*** DATA UNDER STUDY ***

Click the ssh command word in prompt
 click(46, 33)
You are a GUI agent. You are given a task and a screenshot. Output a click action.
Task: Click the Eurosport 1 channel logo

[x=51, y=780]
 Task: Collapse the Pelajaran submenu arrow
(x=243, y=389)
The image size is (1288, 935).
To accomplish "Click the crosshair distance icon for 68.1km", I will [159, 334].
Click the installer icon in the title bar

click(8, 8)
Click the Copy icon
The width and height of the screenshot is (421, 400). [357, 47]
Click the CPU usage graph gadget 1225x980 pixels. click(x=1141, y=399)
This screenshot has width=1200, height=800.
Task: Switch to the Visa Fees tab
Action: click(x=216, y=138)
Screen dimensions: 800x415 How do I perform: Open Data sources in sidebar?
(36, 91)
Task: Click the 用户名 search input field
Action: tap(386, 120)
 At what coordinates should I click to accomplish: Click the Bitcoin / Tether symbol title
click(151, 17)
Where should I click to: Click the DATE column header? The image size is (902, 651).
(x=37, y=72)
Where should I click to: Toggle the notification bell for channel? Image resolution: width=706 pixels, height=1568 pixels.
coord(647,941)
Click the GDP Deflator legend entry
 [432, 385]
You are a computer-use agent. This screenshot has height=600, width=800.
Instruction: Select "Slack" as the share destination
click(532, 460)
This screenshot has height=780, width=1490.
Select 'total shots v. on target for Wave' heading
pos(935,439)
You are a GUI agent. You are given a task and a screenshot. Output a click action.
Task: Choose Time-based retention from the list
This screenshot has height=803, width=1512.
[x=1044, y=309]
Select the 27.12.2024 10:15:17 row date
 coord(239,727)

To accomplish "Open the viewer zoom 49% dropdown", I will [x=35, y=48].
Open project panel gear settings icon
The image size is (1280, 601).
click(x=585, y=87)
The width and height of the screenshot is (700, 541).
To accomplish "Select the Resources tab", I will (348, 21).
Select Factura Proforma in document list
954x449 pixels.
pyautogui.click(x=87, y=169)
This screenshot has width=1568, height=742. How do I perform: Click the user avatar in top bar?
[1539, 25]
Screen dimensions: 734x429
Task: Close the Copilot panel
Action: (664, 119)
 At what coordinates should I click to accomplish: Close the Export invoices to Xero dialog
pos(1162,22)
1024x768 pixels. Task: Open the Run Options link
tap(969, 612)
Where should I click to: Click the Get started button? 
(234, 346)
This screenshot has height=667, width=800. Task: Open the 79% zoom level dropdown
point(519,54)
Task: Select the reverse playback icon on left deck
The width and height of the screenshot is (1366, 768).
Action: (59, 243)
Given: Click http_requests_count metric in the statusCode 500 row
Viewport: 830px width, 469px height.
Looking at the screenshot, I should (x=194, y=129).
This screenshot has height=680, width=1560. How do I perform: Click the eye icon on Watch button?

*** End of DATA UNDER STUDY ***

● **WHAT YOU HAVE TO DO**:
Set down the data once more, exactly as shown above.

● **WRITTEN REPLY**:
Click the ssh command word in prompt
 click(46, 33)
You are a GUI agent. You are given a task and a screenshot. Output a click action.
Task: Click the Eurosport 1 channel logo

[x=51, y=780]
 Task: Collapse the Pelajaran submenu arrow
(x=243, y=389)
The image size is (1288, 935).
To accomplish "Click the crosshair distance icon for 68.1km", I will [159, 334].
Click the installer icon in the title bar

click(8, 8)
Click the Copy icon
The width and height of the screenshot is (421, 400). [357, 47]
Click the CPU usage graph gadget 1225x980 pixels. click(x=1141, y=399)
This screenshot has width=1200, height=800.
Task: Switch to the Visa Fees tab
Action: click(x=216, y=138)
Screen dimensions: 800x415 How do I perform: Open Data sources in sidebar?
(36, 91)
Task: Click the 用户名 search input field
Action: tap(386, 120)
 At what coordinates should I click to accomplish: Click the Bitcoin / Tether symbol title
click(151, 17)
Where should I click to: Click the DATE column header? The image size is (902, 651).
(x=37, y=72)
Where should I click to: Toggle the notification bell for channel? Image resolution: width=706 pixels, height=1568 pixels.
coord(647,941)
Click the GDP Deflator legend entry
 [432, 385]
You are a computer-use agent. This screenshot has height=600, width=800.
Instruction: Select "Slack" as the share destination
click(532, 460)
This screenshot has height=780, width=1490.
Select 'total shots v. on target for Wave' heading
pos(935,439)
You are a GUI agent. You are given a task and a screenshot. Output a click action.
Task: Choose Time-based retention from the list
This screenshot has height=803, width=1512.
[x=1044, y=309]
Select the 27.12.2024 10:15:17 row date
 coord(239,727)

To accomplish "Open the viewer zoom 49% dropdown", I will [x=35, y=48].
Open project panel gear settings icon
The image size is (1280, 601).
click(x=585, y=87)
The width and height of the screenshot is (700, 541).
To accomplish "Select the Resources tab", I will (348, 21).
Select Factura Proforma in document list
954x449 pixels.
pyautogui.click(x=87, y=169)
This screenshot has width=1568, height=742. How do I perform: Click the user avatar in top bar?
[1539, 25]
Screen dimensions: 734x429
Task: Close the Copilot panel
Action: (664, 119)
 At what coordinates should I click to accomplish: Close the Export invoices to Xero dialog
pos(1162,22)
1024x768 pixels. Task: Open the Run Options link
tap(969, 612)
Where should I click to: Click the Get started button? 
(234, 346)
This screenshot has height=667, width=800. Task: Open the 79% zoom level dropdown
point(519,54)
Task: Select the reverse playback icon on left deck
The width and height of the screenshot is (1366, 768).
Action: (59, 243)
Given: Click http_requests_count metric in the statusCode 500 row
Viewport: 830px width, 469px height.
Looking at the screenshot, I should (x=194, y=129).
This screenshot has height=680, width=1560. How do I perform: Click the eye icon on Watch button?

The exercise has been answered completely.